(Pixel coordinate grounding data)
▼

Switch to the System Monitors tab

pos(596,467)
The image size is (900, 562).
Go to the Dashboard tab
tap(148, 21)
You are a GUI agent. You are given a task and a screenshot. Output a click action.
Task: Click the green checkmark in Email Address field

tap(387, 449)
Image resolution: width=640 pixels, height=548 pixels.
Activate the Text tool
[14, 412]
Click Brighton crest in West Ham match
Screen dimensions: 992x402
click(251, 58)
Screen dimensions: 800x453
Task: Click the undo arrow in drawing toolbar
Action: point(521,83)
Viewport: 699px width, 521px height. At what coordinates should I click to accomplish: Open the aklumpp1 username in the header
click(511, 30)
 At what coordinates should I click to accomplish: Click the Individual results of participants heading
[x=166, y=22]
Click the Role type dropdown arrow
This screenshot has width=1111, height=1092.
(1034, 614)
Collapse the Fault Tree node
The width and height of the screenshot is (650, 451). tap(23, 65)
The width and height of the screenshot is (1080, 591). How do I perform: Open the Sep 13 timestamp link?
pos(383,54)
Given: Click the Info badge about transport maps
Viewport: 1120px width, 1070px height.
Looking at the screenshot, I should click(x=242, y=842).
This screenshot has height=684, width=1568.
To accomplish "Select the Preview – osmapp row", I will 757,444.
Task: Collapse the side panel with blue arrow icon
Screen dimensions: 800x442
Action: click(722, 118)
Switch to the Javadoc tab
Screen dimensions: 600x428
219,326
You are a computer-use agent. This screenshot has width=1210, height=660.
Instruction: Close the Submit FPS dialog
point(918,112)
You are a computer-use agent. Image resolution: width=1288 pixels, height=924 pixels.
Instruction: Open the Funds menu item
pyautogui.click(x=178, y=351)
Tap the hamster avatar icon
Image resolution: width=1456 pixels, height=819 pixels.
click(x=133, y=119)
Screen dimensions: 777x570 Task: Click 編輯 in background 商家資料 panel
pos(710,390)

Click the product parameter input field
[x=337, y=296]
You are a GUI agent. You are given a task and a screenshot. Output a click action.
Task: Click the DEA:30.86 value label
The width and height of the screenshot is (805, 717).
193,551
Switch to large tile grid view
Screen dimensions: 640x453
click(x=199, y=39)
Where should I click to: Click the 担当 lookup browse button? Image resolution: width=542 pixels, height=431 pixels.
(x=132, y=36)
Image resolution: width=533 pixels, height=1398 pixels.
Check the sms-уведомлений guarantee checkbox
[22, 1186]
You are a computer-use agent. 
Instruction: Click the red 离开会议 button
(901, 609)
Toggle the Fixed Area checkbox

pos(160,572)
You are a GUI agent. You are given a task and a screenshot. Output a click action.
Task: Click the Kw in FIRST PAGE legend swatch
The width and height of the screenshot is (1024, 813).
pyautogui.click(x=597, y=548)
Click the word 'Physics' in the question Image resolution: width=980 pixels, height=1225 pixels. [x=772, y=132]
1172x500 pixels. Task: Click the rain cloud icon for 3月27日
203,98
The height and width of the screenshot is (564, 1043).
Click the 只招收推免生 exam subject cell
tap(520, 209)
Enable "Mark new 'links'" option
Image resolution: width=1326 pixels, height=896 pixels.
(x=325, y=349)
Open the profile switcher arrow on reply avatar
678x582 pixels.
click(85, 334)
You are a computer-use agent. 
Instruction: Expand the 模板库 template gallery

▲

| What you need to do |
The answer must consist of each line from the entries that contains the string "computer".

| Response |
You are a computer-use agent. This screenshot has width=1210, height=660.
You are a computer-use agent. Image resolution: width=1288 pixels, height=924 pixels.
You are a computer-use agent. 
You are a computer-use agent. 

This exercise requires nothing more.